Painlev\'e-Gullstrand synchronizations in spherical symmetry

TL;DR

This paper investigates the conditions under which Painlevé-Gullstrand synchronizations exist in spherically symmetric spacetimes, linking geometric properties to energy conditions, and demonstrates how Schwarzschild solutions can be derived in these coordinates.

Contribution

It provides a detailed analysis of Painlevé-Gullstrand synchronizations in spherical symmetry, including existence conditions, energy interpretations, and a method to derive Schwarzschild solutions directly in these coordinates.

Findings

Synchronization exists where $(dr)^2 \\leq 1$

Energy densities vanish in these slices

Schwarzschild solution obtained in these coordinates

Abstract

A Painlev\'e-Gullstrand synchronization is a slicing of the space-time by a family of flat spacelike 3-surfaces. For spherically symmetric space-times, we show that a Painlev\'e-Gullstrand synchronization only exists in the region where $(dr)^2 \leq 1$, $r$ being the curvature radius of the isometry group orbits ($2$-spheres). This condition says that the Misner-Sharp gravitational energy of these 2-spheres is not negative and has an intrinsic meaning in terms of the norm of the mean extrinsic curvature vector. It also provides an algebraic inequality involving the Weyl curvature scalar and the Ricci eigenvalues.

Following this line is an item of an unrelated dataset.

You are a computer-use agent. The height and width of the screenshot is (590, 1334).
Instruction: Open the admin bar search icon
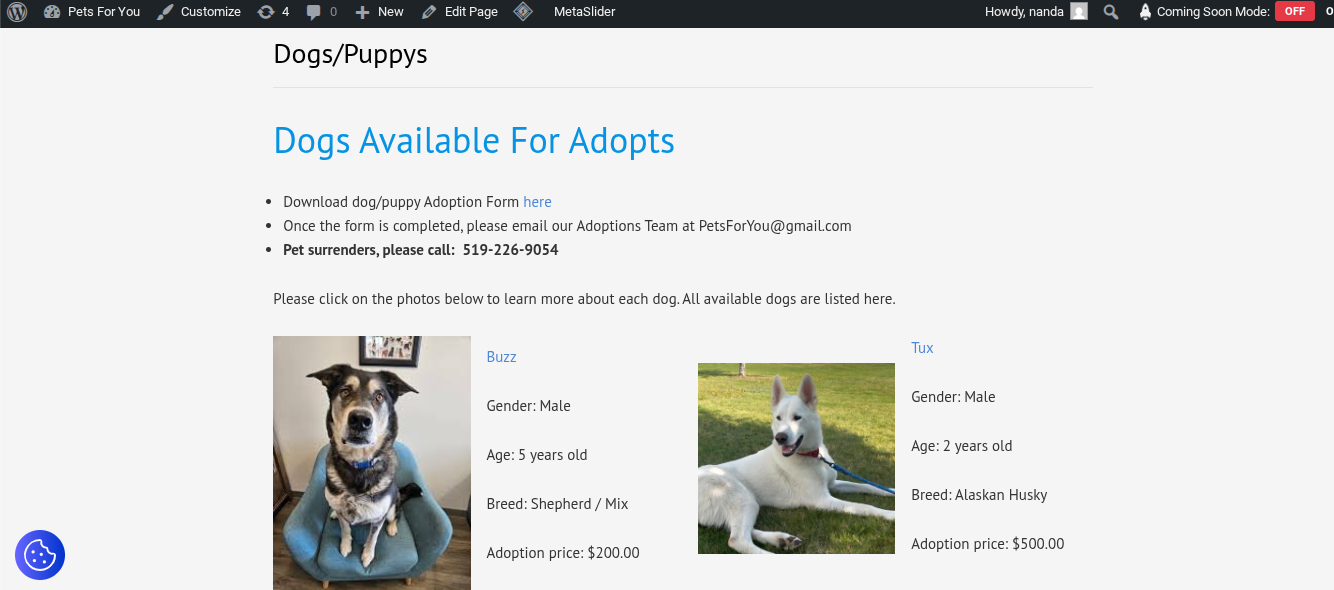pos(1111,12)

We prove that the energy and momentum densities associated with the Weinberg complex of a Painlev\'e-Gullstrand slice vanish in these curvature coordinates, and we give a new interpretation of these slices by using semi-metric Newtonian connections. It is also outlined that, by solving the vacuum Einstein's equations in a coordinate system adapted to a Painlev\'e-Gullstrand synchronization, the Schwarzschild solution is directly obtained in a whole coordinate domain that includes the horizon and both its interior and exterior regions.